Exercise instructions →
This exercise asks for the records to be retyped exactly as they read.

Data for this task →
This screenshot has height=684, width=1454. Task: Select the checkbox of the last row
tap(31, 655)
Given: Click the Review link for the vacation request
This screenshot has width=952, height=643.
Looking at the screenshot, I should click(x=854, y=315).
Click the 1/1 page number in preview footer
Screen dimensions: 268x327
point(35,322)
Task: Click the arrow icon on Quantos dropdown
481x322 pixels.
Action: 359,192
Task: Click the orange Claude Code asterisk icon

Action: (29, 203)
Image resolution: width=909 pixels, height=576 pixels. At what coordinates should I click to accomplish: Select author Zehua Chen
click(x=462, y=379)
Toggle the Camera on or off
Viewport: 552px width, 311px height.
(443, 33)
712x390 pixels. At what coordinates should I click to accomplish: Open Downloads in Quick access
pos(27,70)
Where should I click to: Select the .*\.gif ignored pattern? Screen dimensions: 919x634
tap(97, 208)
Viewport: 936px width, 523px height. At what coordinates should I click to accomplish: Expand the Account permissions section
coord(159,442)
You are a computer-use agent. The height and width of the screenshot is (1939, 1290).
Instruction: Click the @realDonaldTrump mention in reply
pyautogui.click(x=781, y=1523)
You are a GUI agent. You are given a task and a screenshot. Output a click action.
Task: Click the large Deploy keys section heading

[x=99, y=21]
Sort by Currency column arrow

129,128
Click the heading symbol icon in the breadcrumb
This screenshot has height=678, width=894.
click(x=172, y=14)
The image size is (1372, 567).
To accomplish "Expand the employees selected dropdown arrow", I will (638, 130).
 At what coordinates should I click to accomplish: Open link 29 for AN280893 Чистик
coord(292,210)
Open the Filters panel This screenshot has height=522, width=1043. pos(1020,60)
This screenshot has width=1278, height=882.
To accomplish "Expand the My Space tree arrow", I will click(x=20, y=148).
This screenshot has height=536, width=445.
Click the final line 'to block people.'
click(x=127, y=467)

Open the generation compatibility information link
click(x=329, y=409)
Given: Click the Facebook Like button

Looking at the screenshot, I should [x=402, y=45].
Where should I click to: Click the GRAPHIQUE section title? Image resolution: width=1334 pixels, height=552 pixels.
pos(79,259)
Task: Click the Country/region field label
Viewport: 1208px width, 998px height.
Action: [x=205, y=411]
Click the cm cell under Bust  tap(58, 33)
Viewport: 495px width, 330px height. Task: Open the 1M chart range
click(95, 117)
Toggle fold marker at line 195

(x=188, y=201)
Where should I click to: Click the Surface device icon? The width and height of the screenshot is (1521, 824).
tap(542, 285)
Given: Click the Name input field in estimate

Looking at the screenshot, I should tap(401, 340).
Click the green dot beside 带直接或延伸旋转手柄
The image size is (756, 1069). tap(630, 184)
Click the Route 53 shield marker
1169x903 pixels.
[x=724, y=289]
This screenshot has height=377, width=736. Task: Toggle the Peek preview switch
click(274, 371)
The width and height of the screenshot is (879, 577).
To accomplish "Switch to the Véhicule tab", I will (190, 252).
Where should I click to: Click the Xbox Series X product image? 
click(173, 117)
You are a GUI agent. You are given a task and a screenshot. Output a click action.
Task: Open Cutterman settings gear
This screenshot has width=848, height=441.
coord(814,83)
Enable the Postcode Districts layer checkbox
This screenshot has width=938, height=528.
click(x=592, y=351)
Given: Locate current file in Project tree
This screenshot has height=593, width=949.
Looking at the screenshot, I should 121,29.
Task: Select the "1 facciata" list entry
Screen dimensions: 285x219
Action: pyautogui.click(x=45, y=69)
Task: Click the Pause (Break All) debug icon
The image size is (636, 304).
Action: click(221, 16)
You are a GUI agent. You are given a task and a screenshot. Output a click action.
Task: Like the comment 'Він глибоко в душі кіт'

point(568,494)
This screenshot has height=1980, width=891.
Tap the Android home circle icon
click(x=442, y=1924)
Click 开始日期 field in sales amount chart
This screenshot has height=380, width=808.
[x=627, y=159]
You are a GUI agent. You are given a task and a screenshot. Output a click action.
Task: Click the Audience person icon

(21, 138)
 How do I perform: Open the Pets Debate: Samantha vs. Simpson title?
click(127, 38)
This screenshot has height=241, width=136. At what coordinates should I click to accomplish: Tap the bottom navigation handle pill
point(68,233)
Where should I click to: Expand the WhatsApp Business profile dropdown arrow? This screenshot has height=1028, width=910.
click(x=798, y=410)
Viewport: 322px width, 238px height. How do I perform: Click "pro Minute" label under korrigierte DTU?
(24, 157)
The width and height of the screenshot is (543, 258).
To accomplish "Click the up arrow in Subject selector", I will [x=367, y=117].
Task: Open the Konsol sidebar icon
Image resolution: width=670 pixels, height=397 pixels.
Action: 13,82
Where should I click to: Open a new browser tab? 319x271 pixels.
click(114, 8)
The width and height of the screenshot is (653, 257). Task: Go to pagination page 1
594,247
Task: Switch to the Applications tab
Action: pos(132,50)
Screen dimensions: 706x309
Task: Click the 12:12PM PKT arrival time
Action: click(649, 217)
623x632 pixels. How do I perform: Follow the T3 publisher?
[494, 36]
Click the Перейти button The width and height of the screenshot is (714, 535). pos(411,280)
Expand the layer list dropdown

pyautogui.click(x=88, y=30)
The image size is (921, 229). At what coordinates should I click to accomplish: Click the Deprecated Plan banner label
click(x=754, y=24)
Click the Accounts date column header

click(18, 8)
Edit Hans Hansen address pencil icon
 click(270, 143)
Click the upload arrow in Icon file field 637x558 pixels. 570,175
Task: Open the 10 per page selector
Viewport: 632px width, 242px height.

Result →
This screenshot has height=684, width=1454. Task: Select the checkbox of the last row
tap(31, 655)
Given: Click the Review link for the vacation request
This screenshot has width=952, height=643.
Looking at the screenshot, I should click(x=854, y=315).
Click the 1/1 page number in preview footer
Screen dimensions: 268x327
point(35,322)
Task: Click the arrow icon on Quantos dropdown
481x322 pixels.
Action: 359,192
Task: Click the orange Claude Code asterisk icon

Action: (29, 203)
Image resolution: width=909 pixels, height=576 pixels. At what coordinates should I click to accomplish: Select author Zehua Chen
click(x=462, y=379)
Toggle the Camera on or off
Viewport: 552px width, 311px height.
(443, 33)
712x390 pixels. At what coordinates should I click to accomplish: Open Downloads in Quick access
pos(27,70)
Where should I click to: Select the .*\.gif ignored pattern? Screen dimensions: 919x634
tap(97, 208)
Viewport: 936px width, 523px height. At what coordinates should I click to accomplish: Expand the Account permissions section
coord(159,442)
You are a computer-use agent. The height and width of the screenshot is (1939, 1290).
Instruction: Click the @realDonaldTrump mention in reply
pyautogui.click(x=781, y=1523)
You are a GUI agent. You are given a task and a screenshot. Output a click action.
Task: Click the large Deploy keys section heading

[x=99, y=21]
Sort by Currency column arrow

129,128
Click the heading symbol icon in the breadcrumb
This screenshot has height=678, width=894.
click(x=172, y=14)
The image size is (1372, 567).
To accomplish "Expand the employees selected dropdown arrow", I will (638, 130).
 At what coordinates should I click to accomplish: Open link 29 for AN280893 Чистик
coord(292,210)
Open the Filters panel This screenshot has height=522, width=1043. pos(1020,60)
This screenshot has width=1278, height=882.
To accomplish "Expand the My Space tree arrow", I will click(x=20, y=148).
This screenshot has height=536, width=445.
Click the final line 'to block people.'
click(x=127, y=467)

Open the generation compatibility information link
click(x=329, y=409)
Given: Click the Facebook Like button

Looking at the screenshot, I should [x=402, y=45].
Where should I click to: Click the GRAPHIQUE section title? Image resolution: width=1334 pixels, height=552 pixels.
pos(79,259)
Task: Click the Country/region field label
Viewport: 1208px width, 998px height.
Action: [x=205, y=411]
Click the cm cell under Bust  tap(58, 33)
Viewport: 495px width, 330px height. Task: Open the 1M chart range
click(95, 117)
Toggle fold marker at line 195

(x=188, y=201)
Where should I click to: Click the Surface device icon? The width and height of the screenshot is (1521, 824).
tap(542, 285)
Given: Click the Name input field in estimate

Looking at the screenshot, I should tap(401, 340).
Click the green dot beside 带直接或延伸旋转手柄
The image size is (756, 1069). tap(630, 184)
Click the Route 53 shield marker
1169x903 pixels.
[x=724, y=289]
This screenshot has height=377, width=736. Task: Toggle the Peek preview switch
click(274, 371)
The width and height of the screenshot is (879, 577).
To accomplish "Switch to the Véhicule tab", I will (190, 252).
Where should I click to: Click the Xbox Series X product image? 
click(173, 117)
You are a GUI agent. You are given a task and a screenshot. Output a click action.
Task: Open Cutterman settings gear
This screenshot has width=848, height=441.
coord(814,83)
Enable the Postcode Districts layer checkbox
This screenshot has width=938, height=528.
click(x=592, y=351)
Given: Locate current file in Project tree
This screenshot has height=593, width=949.
Looking at the screenshot, I should 121,29.
Task: Select the "1 facciata" list entry
Screen dimensions: 285x219
Action: pyautogui.click(x=45, y=69)
Task: Click the Pause (Break All) debug icon
The image size is (636, 304).
Action: click(221, 16)
You are a GUI agent. You are given a task and a screenshot. Output a click action.
Task: Like the comment 'Він глибоко в душі кіт'

point(568,494)
This screenshot has height=1980, width=891.
Tap the Android home circle icon
click(x=442, y=1924)
Click 开始日期 field in sales amount chart
This screenshot has height=380, width=808.
[x=627, y=159]
You are a GUI agent. You are given a task and a screenshot. Output a click action.
Task: Click the Audience person icon

(21, 138)
 How do I perform: Open the Pets Debate: Samantha vs. Simpson title?
click(127, 38)
This screenshot has height=241, width=136. At what coordinates should I click to accomplish: Tap the bottom navigation handle pill
point(68,233)
Where should I click to: Expand the WhatsApp Business profile dropdown arrow? This screenshot has height=1028, width=910.
click(x=798, y=410)
Viewport: 322px width, 238px height. How do I perform: Click "pro Minute" label under korrigierte DTU?
(24, 157)
The width and height of the screenshot is (543, 258).
To accomplish "Click the up arrow in Subject selector", I will [x=367, y=117].
Task: Open the Konsol sidebar icon
Image resolution: width=670 pixels, height=397 pixels.
Action: 13,82
Where should I click to: Open a new browser tab? 319x271 pixels.
click(114, 8)
The width and height of the screenshot is (653, 257). Task: Go to pagination page 1
594,247
Task: Switch to the Applications tab
Action: pos(132,50)
Screen dimensions: 706x309
Task: Click the 12:12PM PKT arrival time
Action: click(649, 217)
623x632 pixels. How do I perform: Follow the T3 publisher?
[494, 36]
Click the Перейти button The width and height of the screenshot is (714, 535). pos(411,280)
Expand the layer list dropdown

pyautogui.click(x=88, y=30)
The image size is (921, 229). At what coordinates should I click to accomplish: Click the Deprecated Plan banner label
click(x=754, y=24)
Click the Accounts date column header

click(18, 8)
Edit Hans Hansen address pencil icon
 click(270, 143)
Click the upload arrow in Icon file field 637x558 pixels. 570,175
Task: Open the 10 per page selector
Viewport: 632px width, 242px height.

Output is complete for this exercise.